Posts Tagged ‘racconti’

Piombo (un’autobiografia)

30 novembre 2018

[è uscita a inizio novembre per la casa editrice tedesca NonsoloVerlag una antologia che raccoglie 10 racconti di  autori italiani dal titolo Vite allo specchio.  Pubblico qui il mio racconto.]

Di Demetrio Paolin

 

Sono nato nell’agosto del millenovecentosettantaquattro il giorno quattro di trentadue settimane, e questa furia di uscire mi ha salvato la vita, o così dice mia madre, che altrimenti sarebbe stata sull’Italicus per salire a nord da mio padre.
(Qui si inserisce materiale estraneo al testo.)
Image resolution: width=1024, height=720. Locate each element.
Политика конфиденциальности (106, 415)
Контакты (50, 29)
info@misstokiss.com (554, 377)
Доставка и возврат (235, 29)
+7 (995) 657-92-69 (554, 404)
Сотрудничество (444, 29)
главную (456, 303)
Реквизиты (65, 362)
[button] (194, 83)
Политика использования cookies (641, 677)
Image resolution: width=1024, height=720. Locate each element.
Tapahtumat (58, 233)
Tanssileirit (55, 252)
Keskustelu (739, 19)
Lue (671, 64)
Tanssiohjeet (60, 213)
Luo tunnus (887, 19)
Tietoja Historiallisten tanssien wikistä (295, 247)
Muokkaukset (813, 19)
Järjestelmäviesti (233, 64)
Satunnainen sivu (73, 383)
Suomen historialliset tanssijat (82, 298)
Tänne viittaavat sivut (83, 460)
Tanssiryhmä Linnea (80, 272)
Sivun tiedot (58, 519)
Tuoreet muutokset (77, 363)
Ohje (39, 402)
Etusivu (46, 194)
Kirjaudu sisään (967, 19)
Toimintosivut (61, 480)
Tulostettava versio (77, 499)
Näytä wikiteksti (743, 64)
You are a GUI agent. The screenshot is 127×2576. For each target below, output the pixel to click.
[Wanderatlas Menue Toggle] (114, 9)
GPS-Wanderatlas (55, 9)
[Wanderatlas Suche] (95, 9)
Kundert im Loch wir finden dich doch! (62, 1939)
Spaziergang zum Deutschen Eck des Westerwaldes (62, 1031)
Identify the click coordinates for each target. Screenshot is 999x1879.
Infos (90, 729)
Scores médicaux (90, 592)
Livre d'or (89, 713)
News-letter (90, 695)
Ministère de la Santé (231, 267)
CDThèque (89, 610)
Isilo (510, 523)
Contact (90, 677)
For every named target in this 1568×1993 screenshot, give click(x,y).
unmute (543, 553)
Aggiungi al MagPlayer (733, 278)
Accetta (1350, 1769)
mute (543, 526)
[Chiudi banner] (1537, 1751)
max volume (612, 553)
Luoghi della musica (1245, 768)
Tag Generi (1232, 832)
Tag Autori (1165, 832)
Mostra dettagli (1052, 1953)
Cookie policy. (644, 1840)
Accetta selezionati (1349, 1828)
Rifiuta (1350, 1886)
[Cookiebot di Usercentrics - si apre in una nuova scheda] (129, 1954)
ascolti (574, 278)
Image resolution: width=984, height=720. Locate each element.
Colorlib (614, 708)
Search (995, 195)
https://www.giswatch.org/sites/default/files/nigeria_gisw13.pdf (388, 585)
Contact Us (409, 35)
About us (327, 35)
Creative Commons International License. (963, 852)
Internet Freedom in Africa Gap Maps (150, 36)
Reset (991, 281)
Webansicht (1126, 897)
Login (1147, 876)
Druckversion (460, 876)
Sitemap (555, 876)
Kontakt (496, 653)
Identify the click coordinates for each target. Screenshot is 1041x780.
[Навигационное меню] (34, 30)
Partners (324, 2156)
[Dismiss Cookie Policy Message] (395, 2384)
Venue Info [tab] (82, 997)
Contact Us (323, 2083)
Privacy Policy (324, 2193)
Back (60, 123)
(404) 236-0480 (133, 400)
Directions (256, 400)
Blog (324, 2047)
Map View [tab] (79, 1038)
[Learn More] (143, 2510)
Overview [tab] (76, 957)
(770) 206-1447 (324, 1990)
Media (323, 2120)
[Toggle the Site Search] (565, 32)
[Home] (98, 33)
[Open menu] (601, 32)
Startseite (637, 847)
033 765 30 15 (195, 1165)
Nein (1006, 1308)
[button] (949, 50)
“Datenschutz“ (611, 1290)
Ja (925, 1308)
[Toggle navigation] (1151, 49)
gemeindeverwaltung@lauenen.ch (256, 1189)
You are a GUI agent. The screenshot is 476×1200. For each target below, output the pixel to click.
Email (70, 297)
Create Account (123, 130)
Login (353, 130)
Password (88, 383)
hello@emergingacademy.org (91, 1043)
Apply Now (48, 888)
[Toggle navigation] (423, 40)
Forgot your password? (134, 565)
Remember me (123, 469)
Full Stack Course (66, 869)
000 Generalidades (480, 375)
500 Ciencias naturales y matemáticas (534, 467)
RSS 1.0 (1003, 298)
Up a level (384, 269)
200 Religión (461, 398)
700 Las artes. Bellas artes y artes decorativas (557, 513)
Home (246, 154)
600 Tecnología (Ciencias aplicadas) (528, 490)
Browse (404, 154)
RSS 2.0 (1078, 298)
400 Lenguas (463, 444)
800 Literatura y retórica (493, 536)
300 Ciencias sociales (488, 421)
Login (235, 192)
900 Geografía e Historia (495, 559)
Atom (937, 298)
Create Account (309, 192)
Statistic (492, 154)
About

Il mio nutrimento è stato il piombo dei ‘70, mi hanno ingrassato un latte che sapeva di zinco e gli ormoni negli omogeneizzati; le mie ossa non sono altro che il risultato della crisi energetica e il sangue è quello dei poliziotti e dei terroristi mischiato insieme. Io sono venuto al mondo mentre ogni cosa esplodeva e l’aria sapeva di tritolo e di C4. Sono nato e i corpi come quello di mia madre venivano uccisi da pallottole vaganti. Come era bella di schiena Giorgiana Masi quando il proiettile le si infilò all’altezza del polmone e lo perforò per uscire dall’altra parte, e la donna continuò la sua corsa per qualche secondo per poi sfiorire a terra morta. Io sono nato nel tempo in cui saltavano in aria treni, banche e loggiati medioevali. Io sono figlio di questa patria che chiamo Italia che è una lunga giovinezza piena di pomeriggi di noia, di sogni disfatti, di donne che avrei potuto amare e che ho cancellato; ho levigato la mia persona con una ferrea disciplina di purezza e oggi – passati 44 anni dal mio nascere – se leggete queste parole, io, Demetrio Paolin, sono morto, saltando in aria con la mia classe di alunni del liceo scientifico Keplero di Torino.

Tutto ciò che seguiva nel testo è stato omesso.